Дора кивнула.

— Принц Севир только получил имя. Думаешь, они захотят сразу открыть его шкатулку и не дадут ему возможности сделать это самостоятельно, как его старший брат?

— Есть и младший. И учитывая его, м-м-м, недуг, — Матар покрутил раскрытой ладонью у виска, — он точно не сможет открыть шкатулку. Думаю, Стефан будет договариваться о нём.

— Но безымянному принцу всего четыре! Стефан не сможет наречь его раньше, чем мальчику исполнится семь, — задумчиво произнесла Дора.

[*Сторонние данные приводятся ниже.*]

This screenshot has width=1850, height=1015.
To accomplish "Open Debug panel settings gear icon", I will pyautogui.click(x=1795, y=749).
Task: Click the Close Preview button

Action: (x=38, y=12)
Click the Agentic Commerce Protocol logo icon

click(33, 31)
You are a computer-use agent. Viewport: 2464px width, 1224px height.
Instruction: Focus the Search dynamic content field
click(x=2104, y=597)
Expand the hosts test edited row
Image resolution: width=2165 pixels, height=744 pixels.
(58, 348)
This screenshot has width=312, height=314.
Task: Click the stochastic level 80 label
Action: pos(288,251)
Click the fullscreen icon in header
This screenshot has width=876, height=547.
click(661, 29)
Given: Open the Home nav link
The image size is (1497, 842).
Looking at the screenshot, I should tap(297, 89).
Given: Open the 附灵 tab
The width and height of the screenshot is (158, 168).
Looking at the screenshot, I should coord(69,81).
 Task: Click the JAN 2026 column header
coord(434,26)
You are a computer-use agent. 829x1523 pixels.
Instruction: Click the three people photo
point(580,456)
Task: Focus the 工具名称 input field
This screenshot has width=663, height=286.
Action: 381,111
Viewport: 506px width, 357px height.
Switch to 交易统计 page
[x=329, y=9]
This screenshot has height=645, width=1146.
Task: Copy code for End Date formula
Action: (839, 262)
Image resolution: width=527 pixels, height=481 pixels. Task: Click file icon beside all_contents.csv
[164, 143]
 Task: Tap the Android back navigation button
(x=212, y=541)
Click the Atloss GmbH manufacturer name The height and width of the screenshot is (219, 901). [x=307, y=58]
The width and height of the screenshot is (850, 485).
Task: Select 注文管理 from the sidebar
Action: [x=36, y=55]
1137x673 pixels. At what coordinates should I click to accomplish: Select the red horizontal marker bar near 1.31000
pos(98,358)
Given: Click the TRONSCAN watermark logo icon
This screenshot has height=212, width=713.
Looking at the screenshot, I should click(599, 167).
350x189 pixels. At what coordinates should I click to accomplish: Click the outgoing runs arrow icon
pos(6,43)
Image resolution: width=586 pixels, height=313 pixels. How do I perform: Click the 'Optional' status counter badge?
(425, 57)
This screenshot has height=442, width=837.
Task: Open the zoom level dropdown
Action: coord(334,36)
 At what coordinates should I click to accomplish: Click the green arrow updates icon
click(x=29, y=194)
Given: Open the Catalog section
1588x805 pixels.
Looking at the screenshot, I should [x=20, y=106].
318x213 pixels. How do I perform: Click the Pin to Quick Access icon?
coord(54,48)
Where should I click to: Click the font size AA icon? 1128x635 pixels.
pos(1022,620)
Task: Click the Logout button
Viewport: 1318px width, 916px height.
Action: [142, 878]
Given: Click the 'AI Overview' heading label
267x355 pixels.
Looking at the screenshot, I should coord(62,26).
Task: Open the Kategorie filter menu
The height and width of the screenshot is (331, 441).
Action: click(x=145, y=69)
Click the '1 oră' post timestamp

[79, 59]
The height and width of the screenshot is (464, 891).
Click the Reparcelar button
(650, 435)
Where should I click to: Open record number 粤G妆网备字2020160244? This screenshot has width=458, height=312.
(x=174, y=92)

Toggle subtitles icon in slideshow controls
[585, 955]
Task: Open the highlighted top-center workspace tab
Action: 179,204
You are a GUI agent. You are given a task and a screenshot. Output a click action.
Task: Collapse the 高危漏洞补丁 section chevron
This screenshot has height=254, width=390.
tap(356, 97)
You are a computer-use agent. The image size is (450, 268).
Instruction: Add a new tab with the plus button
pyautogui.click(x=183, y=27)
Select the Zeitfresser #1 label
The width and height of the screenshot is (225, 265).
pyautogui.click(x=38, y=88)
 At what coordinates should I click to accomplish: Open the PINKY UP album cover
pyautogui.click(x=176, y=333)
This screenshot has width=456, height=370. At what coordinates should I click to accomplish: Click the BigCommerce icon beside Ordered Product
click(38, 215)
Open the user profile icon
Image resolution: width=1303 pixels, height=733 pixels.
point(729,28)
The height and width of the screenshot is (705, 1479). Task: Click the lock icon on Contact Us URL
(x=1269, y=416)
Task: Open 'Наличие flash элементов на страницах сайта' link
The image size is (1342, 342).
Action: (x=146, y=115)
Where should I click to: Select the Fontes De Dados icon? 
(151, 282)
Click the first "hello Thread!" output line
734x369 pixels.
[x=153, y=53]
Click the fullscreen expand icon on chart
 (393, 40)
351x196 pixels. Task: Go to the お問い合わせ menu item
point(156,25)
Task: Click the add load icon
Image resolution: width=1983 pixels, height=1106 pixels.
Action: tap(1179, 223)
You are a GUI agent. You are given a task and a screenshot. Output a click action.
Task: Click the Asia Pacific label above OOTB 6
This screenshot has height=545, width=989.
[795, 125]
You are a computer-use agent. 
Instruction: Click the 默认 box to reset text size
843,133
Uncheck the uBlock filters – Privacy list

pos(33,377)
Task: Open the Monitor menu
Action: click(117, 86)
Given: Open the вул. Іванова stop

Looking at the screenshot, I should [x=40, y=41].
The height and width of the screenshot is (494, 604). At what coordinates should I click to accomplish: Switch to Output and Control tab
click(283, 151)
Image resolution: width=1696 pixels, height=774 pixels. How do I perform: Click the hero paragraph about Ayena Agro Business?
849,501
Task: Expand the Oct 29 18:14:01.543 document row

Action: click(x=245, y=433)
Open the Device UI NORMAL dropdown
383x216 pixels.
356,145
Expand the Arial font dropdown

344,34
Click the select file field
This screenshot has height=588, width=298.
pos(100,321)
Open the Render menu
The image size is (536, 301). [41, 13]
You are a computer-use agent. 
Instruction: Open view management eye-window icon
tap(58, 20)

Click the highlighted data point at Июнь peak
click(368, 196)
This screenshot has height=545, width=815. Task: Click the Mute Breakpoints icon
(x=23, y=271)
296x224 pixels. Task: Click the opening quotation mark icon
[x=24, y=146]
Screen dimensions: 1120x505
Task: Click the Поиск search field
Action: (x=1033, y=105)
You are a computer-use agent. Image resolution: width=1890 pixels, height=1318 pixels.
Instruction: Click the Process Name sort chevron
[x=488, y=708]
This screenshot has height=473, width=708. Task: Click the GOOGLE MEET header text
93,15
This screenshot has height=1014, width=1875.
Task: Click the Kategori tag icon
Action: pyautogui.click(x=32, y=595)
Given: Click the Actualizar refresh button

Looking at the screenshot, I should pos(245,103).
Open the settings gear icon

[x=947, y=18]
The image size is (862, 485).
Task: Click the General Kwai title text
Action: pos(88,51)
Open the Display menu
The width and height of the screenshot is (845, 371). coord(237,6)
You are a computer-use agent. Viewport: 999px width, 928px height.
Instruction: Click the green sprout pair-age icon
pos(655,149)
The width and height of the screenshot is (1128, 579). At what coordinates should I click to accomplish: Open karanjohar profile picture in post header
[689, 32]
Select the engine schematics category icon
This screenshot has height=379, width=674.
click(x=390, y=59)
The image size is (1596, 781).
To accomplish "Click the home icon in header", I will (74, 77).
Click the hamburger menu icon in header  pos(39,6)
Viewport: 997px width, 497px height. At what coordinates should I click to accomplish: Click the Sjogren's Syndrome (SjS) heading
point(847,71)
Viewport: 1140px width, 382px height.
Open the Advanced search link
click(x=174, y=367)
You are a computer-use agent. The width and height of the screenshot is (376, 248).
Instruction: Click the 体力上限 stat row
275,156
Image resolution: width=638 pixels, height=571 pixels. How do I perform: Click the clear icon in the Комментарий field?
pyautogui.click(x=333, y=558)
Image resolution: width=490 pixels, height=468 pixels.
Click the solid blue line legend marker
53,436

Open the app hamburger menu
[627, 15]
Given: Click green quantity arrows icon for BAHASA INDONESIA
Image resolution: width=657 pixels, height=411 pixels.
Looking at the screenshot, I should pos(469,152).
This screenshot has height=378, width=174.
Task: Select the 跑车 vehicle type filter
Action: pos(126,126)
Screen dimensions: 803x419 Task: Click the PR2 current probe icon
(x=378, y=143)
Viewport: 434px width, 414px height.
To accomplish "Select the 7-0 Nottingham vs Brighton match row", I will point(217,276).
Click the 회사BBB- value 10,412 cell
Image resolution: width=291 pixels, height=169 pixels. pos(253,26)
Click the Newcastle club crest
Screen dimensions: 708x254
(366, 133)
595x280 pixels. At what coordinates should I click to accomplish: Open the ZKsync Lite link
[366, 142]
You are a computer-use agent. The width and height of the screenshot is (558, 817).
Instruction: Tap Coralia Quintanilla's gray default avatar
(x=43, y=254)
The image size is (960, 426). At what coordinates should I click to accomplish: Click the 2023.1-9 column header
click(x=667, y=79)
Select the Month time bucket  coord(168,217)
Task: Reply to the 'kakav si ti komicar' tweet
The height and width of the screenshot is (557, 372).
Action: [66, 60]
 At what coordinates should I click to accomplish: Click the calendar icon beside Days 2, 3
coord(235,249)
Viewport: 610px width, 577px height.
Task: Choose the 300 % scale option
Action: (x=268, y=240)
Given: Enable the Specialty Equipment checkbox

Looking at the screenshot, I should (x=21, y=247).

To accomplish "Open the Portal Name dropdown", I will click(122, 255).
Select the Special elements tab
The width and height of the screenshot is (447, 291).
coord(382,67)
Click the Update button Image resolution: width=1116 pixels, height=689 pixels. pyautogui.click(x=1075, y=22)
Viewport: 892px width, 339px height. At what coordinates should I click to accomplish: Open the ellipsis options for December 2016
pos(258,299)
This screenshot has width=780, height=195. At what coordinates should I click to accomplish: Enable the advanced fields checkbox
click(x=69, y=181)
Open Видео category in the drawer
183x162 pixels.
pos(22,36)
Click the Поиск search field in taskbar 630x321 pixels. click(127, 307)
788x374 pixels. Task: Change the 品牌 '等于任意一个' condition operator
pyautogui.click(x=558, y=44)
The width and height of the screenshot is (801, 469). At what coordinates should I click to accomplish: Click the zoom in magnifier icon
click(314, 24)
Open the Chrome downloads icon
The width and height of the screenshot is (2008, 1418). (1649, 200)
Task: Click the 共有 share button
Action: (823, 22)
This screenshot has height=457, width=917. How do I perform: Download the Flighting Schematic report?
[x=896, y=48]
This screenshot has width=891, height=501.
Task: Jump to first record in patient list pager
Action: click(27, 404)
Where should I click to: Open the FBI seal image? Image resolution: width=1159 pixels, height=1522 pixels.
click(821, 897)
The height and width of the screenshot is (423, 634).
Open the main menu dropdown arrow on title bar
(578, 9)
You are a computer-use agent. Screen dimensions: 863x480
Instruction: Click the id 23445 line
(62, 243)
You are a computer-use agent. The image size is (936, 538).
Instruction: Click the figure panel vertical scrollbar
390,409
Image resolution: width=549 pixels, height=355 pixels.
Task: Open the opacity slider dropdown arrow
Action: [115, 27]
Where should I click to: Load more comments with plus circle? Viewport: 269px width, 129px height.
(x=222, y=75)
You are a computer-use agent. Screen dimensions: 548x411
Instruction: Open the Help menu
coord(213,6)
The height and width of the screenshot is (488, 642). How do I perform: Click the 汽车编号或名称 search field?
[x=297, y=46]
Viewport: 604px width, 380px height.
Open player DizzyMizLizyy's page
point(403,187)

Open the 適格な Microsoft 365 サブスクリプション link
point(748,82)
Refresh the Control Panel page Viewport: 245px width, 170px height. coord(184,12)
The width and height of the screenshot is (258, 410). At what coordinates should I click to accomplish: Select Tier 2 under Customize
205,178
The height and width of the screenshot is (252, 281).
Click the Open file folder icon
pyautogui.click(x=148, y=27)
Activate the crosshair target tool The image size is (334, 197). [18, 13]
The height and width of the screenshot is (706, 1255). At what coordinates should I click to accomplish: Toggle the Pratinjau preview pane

— Зачем тогда ехать к бесценной сейчас?

— Чтобы мы оставались у него под носом столько, сколько нужно. — Дора зарылась пальцами в волосы и продолжила: — Мы сглупили, Матар. Ты только вдумайся! Зачем искать бесценного по всему свету и платить колоссальную сумму, если в подчинении есть маленькая девочка, которая ещё не овладела этим искусством?

— Думаешь, он знает?

— О, ну конечно, он знает, Матар! — протянула Дора с раздражением. — Стефан сделает предложение на своих условиях, а если мы попробуем отказаться, то нам не будет житья в Илассете и, возможно, во всех ветвях.

За окном вновь начали петь.

— Будем считать это расплатой за нашу недальновидность, — сказал Матар. — Но, возможно, есть и светлая сторона. Я думаю, будет не слишком трудно убедить Стефана, что единственной бесценной Илассета нужна охрана.

Дора хмыкнула.

— И наверное, для бесценного неплохо будет иметь на первой строчке в послужном списке шкатулку принца Илассета.

— На третьей, — шутливо поправил жену Матар.

Дора улыбнулась и тут же серьёзно сказала:

— Это первый и последний раз, когда мы примем решение за Лику.

Интерлюдия. Лорд Ренфел


Новое донесение не сулило ничего хорошего.

Помощница с тревогой смотрела за метаниями Ре́нфела. Он закрыл ставни, сжёг письма и записи, покидал в сумку вещи, книги, инструменты и всё, что могло пригодиться в долгом путешествии.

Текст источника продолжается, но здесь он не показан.